■ EXERCISE PROMPT: In the records, swap "three-dot menu" for "overflow menu" in the part that opens with the line containing "Decrease quantity with minus button" and closes with the line containing "pos(342,18)", and give only that part with nothing else changed.

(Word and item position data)
★ ★ ★ ★ ★ ★ ★
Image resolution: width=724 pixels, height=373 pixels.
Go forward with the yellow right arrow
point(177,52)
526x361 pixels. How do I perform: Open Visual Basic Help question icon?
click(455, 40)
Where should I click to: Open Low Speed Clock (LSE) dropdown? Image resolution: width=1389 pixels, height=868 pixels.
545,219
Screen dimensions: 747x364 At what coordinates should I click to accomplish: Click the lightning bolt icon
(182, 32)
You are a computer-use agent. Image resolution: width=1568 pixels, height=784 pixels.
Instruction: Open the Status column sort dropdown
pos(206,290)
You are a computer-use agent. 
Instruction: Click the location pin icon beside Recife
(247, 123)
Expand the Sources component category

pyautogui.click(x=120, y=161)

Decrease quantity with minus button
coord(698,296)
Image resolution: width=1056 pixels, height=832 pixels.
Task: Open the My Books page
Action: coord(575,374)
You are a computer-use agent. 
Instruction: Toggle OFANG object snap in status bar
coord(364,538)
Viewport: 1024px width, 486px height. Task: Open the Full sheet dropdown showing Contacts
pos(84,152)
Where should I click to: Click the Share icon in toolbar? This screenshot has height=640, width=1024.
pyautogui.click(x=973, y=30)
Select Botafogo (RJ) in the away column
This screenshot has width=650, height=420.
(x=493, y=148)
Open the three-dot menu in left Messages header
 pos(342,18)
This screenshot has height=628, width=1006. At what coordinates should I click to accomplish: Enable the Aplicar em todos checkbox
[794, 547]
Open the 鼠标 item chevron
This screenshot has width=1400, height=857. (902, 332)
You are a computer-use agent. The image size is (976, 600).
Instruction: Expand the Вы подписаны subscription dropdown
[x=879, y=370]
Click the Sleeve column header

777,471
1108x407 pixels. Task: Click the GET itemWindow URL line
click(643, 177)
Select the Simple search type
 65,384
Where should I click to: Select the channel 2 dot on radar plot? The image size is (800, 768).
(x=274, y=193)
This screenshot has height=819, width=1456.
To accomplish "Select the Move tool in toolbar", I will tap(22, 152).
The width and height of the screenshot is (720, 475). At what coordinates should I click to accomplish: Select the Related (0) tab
★ ★ ★ ★ ★ ★ ★
■ EXERCISE RESPONSE:
Decrease quantity with minus button
coord(698,296)
Image resolution: width=1056 pixels, height=832 pixels.
Task: Open the My Books page
Action: coord(575,374)
You are a computer-use agent. 
Instruction: Toggle OFANG object snap in status bar
coord(364,538)
Viewport: 1024px width, 486px height. Task: Open the Full sheet dropdown showing Contacts
pos(84,152)
Where should I click to: Click the Share icon in toolbar? This screenshot has height=640, width=1024.
pyautogui.click(x=973, y=30)
Select Botafogo (RJ) in the away column
This screenshot has width=650, height=420.
(x=493, y=148)
Open the overflow menu in left Messages header
 pos(342,18)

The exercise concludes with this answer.